- **TEXT PROVIDED**
[start]

Combinatorics / Maths

Factors of a Given Number

Problem Statement: Find all factors of a number or find all distinct divisors of a natural number.

Examples:

Example 1:
Input: n = 6
Output: 1,2,3,6
Explanation: 6 is divisible by 1,2,3,6

Example 2:
Input: n = 9
Output: 1,3,9
Explanation: 9 is divisible by 1,3,9

Solution

Disclaimer: Don’t jump directly to the solution, try it out yourself first.

Solution1: Brute force

Intuition:  We can simply use a for loop from 1 to n and check for every element that n is divisible by it or not, if it is then we will print it otherwise just skip it.

Approach: 

  • Use a for loop from 1 to n.
  • If n is divisible by any element of the loop then print it.
  • Otherwise skip it.

Code:

C++ Code

#include <iostream>
using namespace std;
 
void Divisor(int n)
{
    for (int i = 1; i <= n; i++)
        if (n % i == 0)
            cout <<" " << i;
}
 
int main()
{   int n = 6;
    cout <<"Factors of "<<n<<" are: ";
    Divisor(n);
    return 0;
}

Output: Factors of 6 are: 1 2 3 6

Time Complexity: O(N)

Space Complexity: O(1)

Java Code

import java.util.*;
public class tuf {
     static void Divisor(int n)

[end]

- **DATASET EXCERPT**

[start]

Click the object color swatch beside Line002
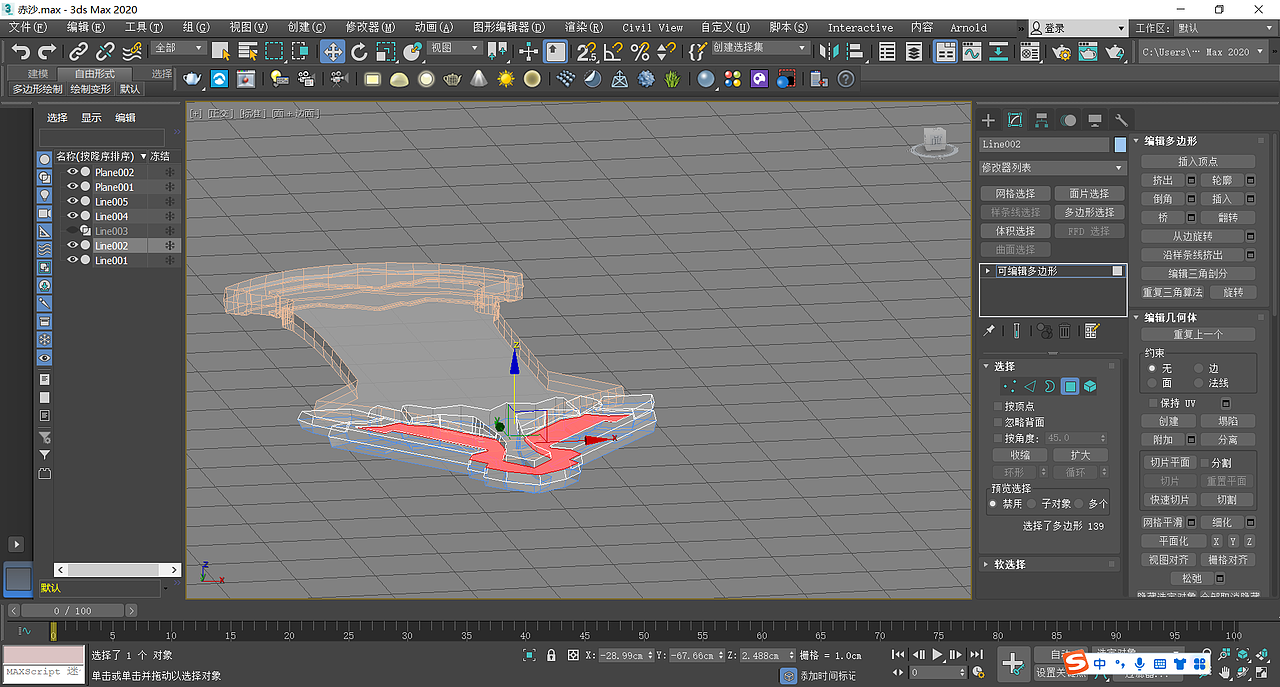The height and width of the screenshot is (687, 1280). 1120,144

[end]

- **TASK SET**
(1) In the text on factors of a given number, why does the brute-force approach print some values from its loop and skip others? Answer in one to three sentences.
(2) Please extend the text on factors of a given number, picking up right after its final line.

- **EXPECTED RESULTS**
(1) The loop checks each value from 1 to n to see whether n is divisible by it. Values that divide n are factors, so they are printed. Any value that does not divide n is skipped.

(2)
        {
            for (int i=1;i<=n;i++)
                if (n%i==0)
                    System.out.print(i+" ");
        }
        public static void main(String args[])
        {   int n = 6;
            System.out.print("Factors of " + n + " are: ");
            Divisor(n);
        }
}

Output: Factors of 6 are: 1 2 3 6

Time Complexity: O(N)

Space Complexity: O(1)

Solution2: Optimised approach

Intuition: When we thoroughly see the factors of a natural number, they always lie in pairs. For if ‘n’ is divisible by any number ‘i’ then it will also be divisible by its quotient of n/i.

Approach:

  • Run a for loop from 1 to SquareRoot of n.
  • If n is divisible by any number i then the quotient of n/i is also divisible by n, print both i and n/i.
  • Take care of the edge case when n/i=i, print only i one time, to remove duplicates.

Code:

C++ Code

#include <bits/stdc++.h>
using namespace std;
 
void Divisor(int n)
{
     for (int i=1; i<=sqrt(n); i++)
    {
        if (n%i == 0)
        {
            // If divisors are equal, print only one
            if (n/i == i)
                cout <<" "<< i;
 
            else // Otherwise print both
                cout << " "<< i << " " << n/i;
        }
    }
}
int main()
{   int n = 14;
    cout <<"Factors of "<<n<<" are: ";
    Divisor(n);
    return 0;
}

Output: Factors of 14 are: 1 14 2 7

Time Complexity: O(sqrt(N))

Space Complexity: O(1)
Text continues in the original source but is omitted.